Perhaps since the beginning of time, we terrified our children into sleeping, recounting how witches will bake them into gingerbread, how wolves will slip into the gowns of their grandmothers to eat them, how queens take them away from us to a snowy hell, leaving a shard of ice in their hearts. Then again, maybe I'm the only one who is still doing this, still telling his children these types of fairy tales without sparing them the scary parts. Even my off-the-cuff fairy tales are remarkably grim, despite my best intentions to sugarcoat them mid-sentence.
There was a recent story in The Telegraph about the growing concern these fairy tales had on our children's imagination (See http://www.telegraph.co.uk/culture/books/4125664/Traditional-fairytales-not-PC-enough-for-parents.html). Nevertheless, it's a tough balance between giving them a saccharine-laced Disney childhood, which I feel is equally dangerous since it doesn't teach them morality or consequence, instead of telling them something that will scare the hell out of them into being moral.
But my wife's concerns are legitimate. The last thing I want for my daughters was an irrational fear that followed them throughout their lives, much like all my irrational fears have followed me, all of which are too many to recount in this posting alone. However, isn't that the essence of fairy tales? Shouldn't they be wary of strangers and unafraid to report bad people to the nearest policeman (woodsman)? Shouldn't they know life is dangerous, filled with people who are not looking out for their best interest, and if they are going through it lackadaisical, they can find that they've been swindled in a Rumpelstiltskin-like deal?
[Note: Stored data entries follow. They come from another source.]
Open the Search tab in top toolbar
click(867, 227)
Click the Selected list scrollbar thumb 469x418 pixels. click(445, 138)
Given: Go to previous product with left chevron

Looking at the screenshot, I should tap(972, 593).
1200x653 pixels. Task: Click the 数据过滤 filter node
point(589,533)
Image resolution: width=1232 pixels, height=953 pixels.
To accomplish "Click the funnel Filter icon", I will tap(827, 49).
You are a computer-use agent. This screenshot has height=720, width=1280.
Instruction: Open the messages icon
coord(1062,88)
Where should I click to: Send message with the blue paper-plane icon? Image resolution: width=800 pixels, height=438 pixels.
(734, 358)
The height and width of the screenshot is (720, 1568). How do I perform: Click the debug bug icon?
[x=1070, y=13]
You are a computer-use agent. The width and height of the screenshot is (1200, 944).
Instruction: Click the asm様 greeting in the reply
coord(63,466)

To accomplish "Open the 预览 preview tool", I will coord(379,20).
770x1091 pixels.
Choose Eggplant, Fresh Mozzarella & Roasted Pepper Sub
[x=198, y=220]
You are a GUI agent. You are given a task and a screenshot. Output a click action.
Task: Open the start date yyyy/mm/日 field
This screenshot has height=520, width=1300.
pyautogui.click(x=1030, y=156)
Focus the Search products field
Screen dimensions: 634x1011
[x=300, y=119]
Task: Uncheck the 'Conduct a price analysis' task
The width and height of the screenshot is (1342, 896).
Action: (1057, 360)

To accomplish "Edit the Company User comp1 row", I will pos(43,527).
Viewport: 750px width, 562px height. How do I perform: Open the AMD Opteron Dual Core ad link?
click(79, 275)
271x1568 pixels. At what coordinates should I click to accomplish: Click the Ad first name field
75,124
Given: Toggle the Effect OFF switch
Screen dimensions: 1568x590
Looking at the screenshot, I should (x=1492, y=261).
Isn't it truly dangerous to have an imperfect perception of reality where all we hear and know are happy, G-rated tales? I think it is, because a lack of imagination or ignorance of a darker reality will cause a child to show his chubby finger and not a bare bone, or to climb willingly into the witch's oven.
Anyway, today marks the end of "spider's coming." See, my older daughter shot out of bed from her nap and started screaming, thinking, because her bed was now empty, that the spider finally got me while she slept. As much as she could relate to me through her tears, her dreams of horses and trees that grew chocolate bunnies were interrupted when a giant, hairy spider crawled alongside the walls, up the staircase, broke down the bedroom door, and spun her unsleeping father into a cocoon, taking me back to its lair in order to feed a thousand spider babies. I guess I put up a good fight against this Shelob, at least.
So, I folded my hand. I told her the spider does not exist, never has existed, except in stories. I promised we will stop telling this story to her sister to convince her to sleep. She was relieved. Thus, the spider was dead.
Now, I got to come up with something new. Maybe I should just rock her to sleep with an older song, sing to her: "Go to sleep, little baby / go to sleep little baby / you and me and the devil makes three / don't need no other lovin' baby". But seems a lot of lullabies are sad, too, you know, cribs falling out of trees, bridges falling down, and the like.
So, I reread them the story of The Little Mermaid, whose new feet are not stabbing with excruciating pain, leaving a trail of blood behind, and who, in the end, does not sacrifice herself by throwing herself into the water to dissolve into sea foam, but instead this is The Little Mermaid, who rescues her prince from the clutches of the Sea Witch's spell and sails with her new husband far, far away from her father's utopian kingdom.
Even I don't yet have the heart to tell my children that a lot of stories don't have happy endings.